Sidney explains this by saying that for writers of fictions – such as poets and playwrights – it’s actually impossible to lie, because they never affirm that anything they say is true. They are presenting their writing as fiction, so they’re not pretending to deal in facts. If you offer a story to readers and imply, ‘I made this all up’, although what follows is a fiction – essentially, one long lie – you as a poet are not lying, because by couching your narrative as a work of fiction, you are admitting that what you offer up is untrue. But the historian, by contrast, purports to present the reader with facts, so as soon as they play fast and loose with those facts, or smooth over certain details, or cast things in a favourable or unfavourable light depending upon their own biases, they run the risk of lying. Because historians – unlike poets – affirm things, they lie as soon as they offer something which is packaged as ‘fact’ but is not factually true.
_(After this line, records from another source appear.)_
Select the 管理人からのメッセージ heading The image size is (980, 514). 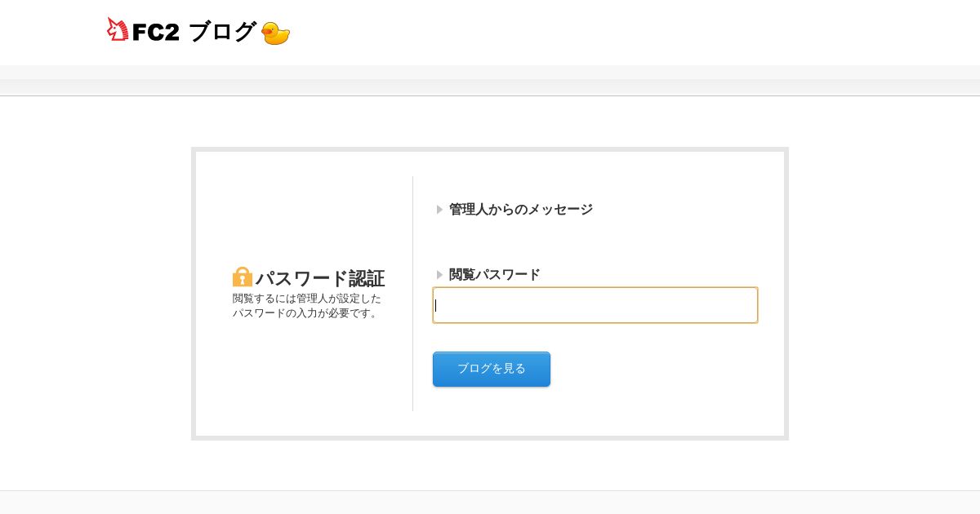click(x=521, y=210)
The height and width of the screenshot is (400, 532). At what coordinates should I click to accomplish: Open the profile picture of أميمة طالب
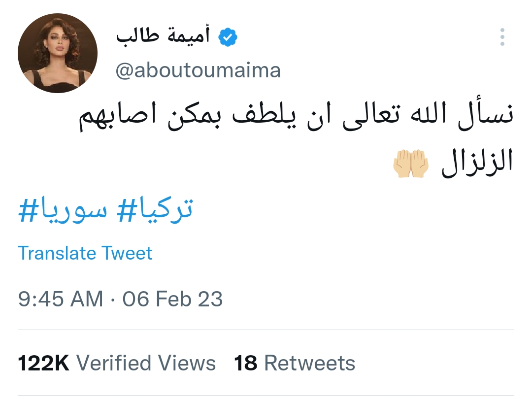click(x=58, y=53)
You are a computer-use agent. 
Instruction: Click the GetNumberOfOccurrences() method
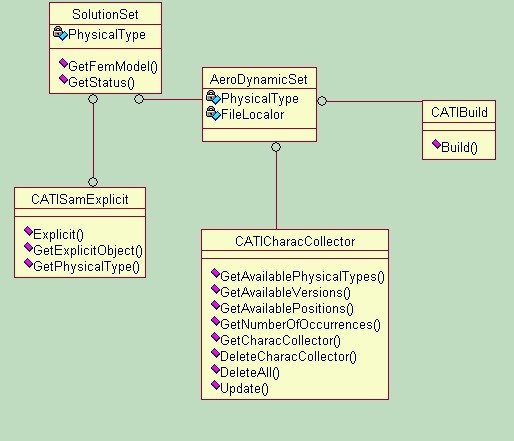pyautogui.click(x=300, y=324)
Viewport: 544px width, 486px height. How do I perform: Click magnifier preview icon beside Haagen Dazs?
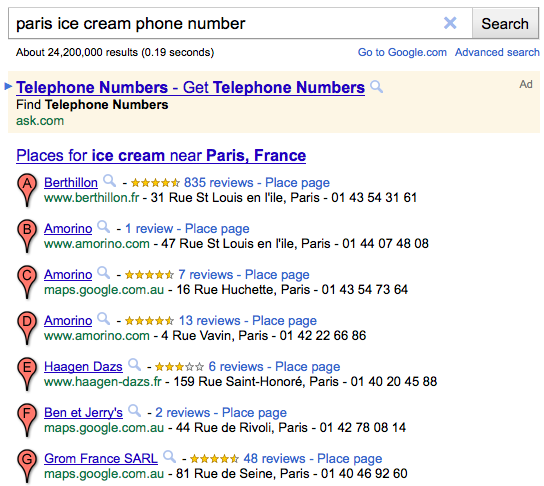coord(134,365)
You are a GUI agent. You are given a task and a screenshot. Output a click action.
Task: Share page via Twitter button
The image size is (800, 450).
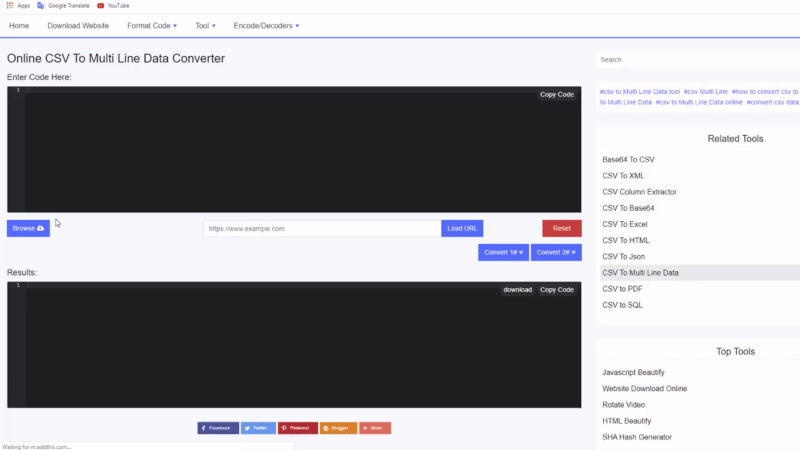[258, 427]
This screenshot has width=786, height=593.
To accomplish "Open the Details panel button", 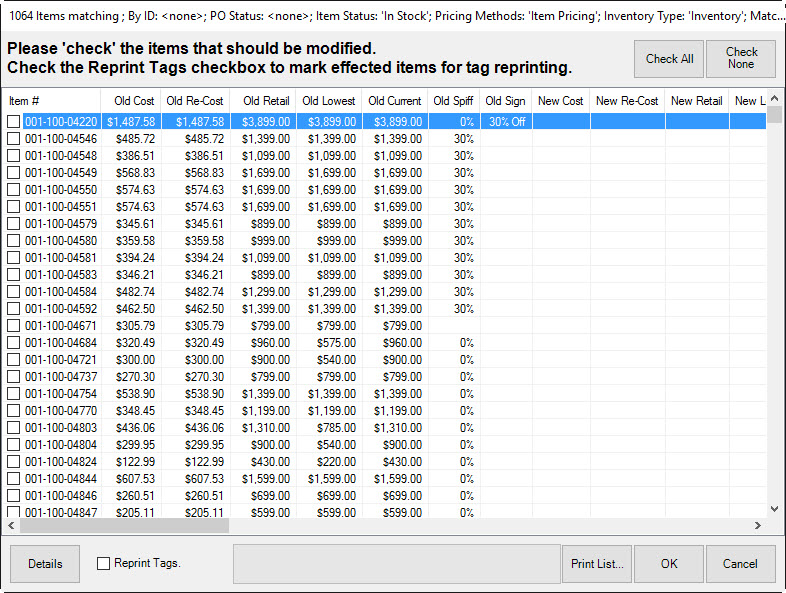I will 45,564.
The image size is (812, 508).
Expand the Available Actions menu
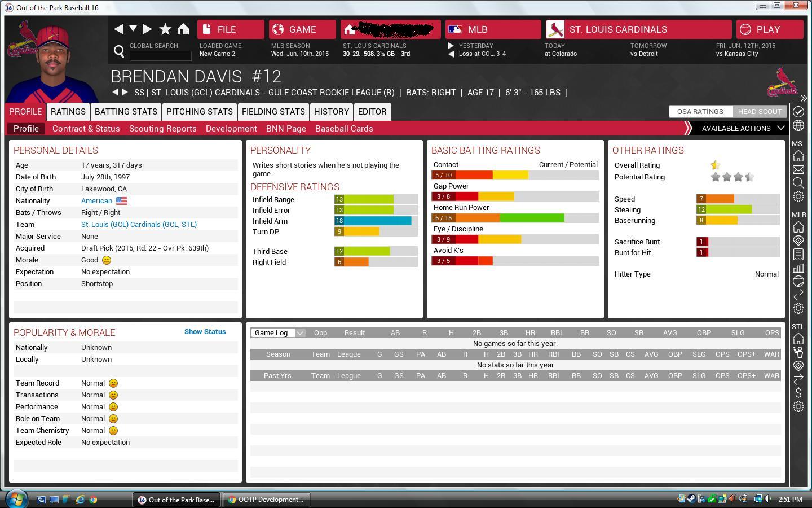[742, 129]
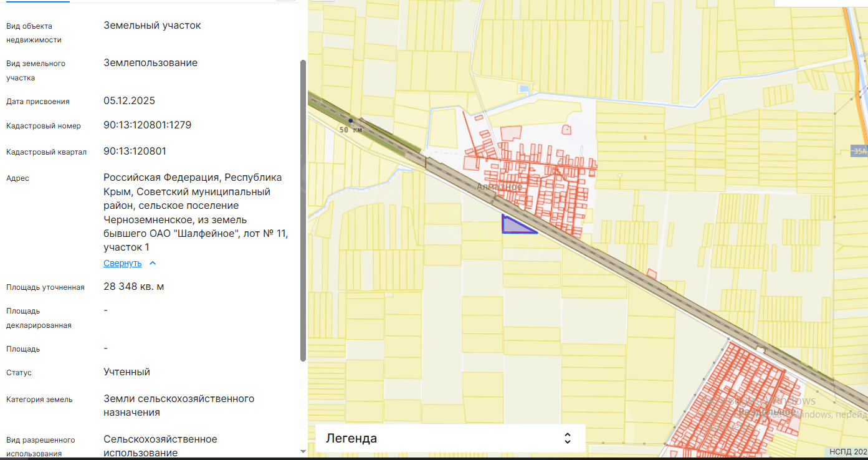Click the up chevron next to Свернуть
Image resolution: width=868 pixels, height=460 pixels.
point(153,263)
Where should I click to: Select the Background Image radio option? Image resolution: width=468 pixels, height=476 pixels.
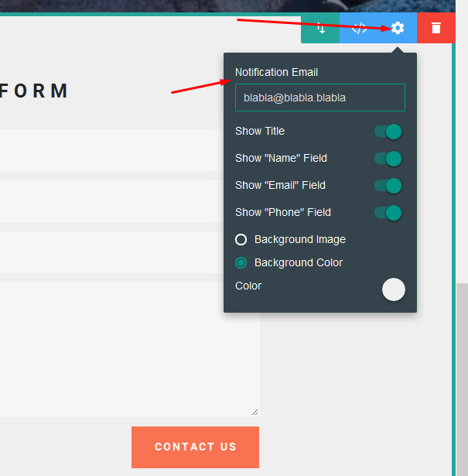[x=241, y=240]
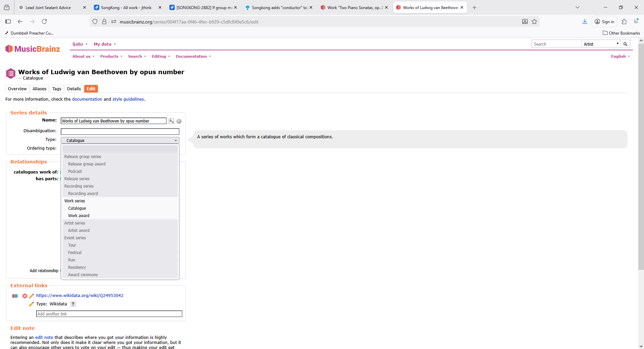
Task: Click the Disambiguation text field
Action: 120,132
This rhetorical masterstroke is one of the most famous and influential parts of Sidney’s An Apology for Poetry. It’s a counterblast to not only Gosson’s assertion that the poet is the ‘mother of lies’, but to Plato’s older objection to the poet (in his The Republic, arguably the first work of utopian literature ever written) on the grounds that poets are untrustworthy, because they make things up. On the contrary, as we’ve seen, Sidney believes the poet is valuable precisely because he makes things up and only makes things up. And poetry, through its world of fancy and idealism, can impart valuable lessons to people. Even comedy, often Aristotle’s idea of poetry as mimesis or imitation. Comedy, Sidney maintains, leads people towards virtue by representing human error and folly as absurd and worthy of scorn. Sidney also addresses the role of the English language, arguing that it is a worthy vehicle for poetry. As the language of the people (it had even been the official language of the English court since the early fifteenth century), English is perfect for such a democratic art as poetry – a form that, after all, Sidney believes should both delight and instruct its readers and spectators.